### Given text:
________

The filmmakers didn’t transform Diana into this eternally angry, man-hating woman but she furnishes a strength to the uniqueness of femininity, proving the differences between male and female simply by virtue of the film’s refreshing nature. She is empowering but not because she drags men down, or has to. She’s inspiring for who she is, a beacon to the other characters in the film and a magnetic personality for all audience members. She’s a leader because of her own principles and beliefs, not because she’s reactionary. So while the extreme misogyny and misandry howl around it like a big ugly human hurricane, Wonder Woman stands resolutely confident in its own vision of a world where love is the supreme virtue.
In this light, Diana is a Miyazakian heroine, not a 2017 Western one. Wonder Woman has been a symbol of feminism for years but in this film, she’s very much like the strong female leads in Hayao Miyazaki’s movies. She’s even less a war-mongering, bloodthirsty monster than she’s sometimes depicted in the comics and other adaptations (Kingdom Come, Wonder Woman ’09, and Azzarello and Chiang’s New 52 series, for example). Gadot’s portrayal of Wonder Woman as having power and empathy, strength and love, ferocity and a caring heart goes back all the way to Wonder Woman’s creator who crafted the Amazonian princess in direct response to the complaint that comic books were too violent.

________

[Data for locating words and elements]
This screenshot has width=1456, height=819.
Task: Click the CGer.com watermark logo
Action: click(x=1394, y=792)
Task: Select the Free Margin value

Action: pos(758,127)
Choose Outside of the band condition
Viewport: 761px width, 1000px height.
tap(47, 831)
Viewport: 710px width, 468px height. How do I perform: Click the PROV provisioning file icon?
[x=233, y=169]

________

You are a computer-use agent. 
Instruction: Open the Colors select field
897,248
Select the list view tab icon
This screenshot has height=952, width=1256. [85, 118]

________

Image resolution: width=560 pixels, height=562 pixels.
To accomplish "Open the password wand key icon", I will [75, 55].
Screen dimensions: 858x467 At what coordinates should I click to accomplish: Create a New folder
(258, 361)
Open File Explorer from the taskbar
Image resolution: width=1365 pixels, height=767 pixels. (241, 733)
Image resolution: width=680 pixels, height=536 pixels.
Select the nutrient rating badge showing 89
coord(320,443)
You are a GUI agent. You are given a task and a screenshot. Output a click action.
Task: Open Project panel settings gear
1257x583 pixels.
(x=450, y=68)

________

### Task statement:
Please print the stretch of the passage on Wonder Woman from "In this light, Diana" through "were too violent." without any changes.

### Expected answer:
In this light, Diana is a Miyazakian heroine, not a 2017 Western one. Wonder Woman has been a symbol of feminism for years but in this film, she’s very much like the strong female leads in Hayao Miyazaki’s movies. She’s even less a war-mongering, bloodthirsty monster than she’s sometimes depicted in the comics and other adaptations (Kingdom Come, Wonder Woman ’09, and Azzarello and Chiang’s New 52 series, for example). Gadot’s portrayal of Wonder Woman as having power and empathy, strength and love, ferocity and a caring heart goes back all the way to Wonder Woman’s creator who crafted the Amazonian princess in direct response to the complaint that comic books were too violent.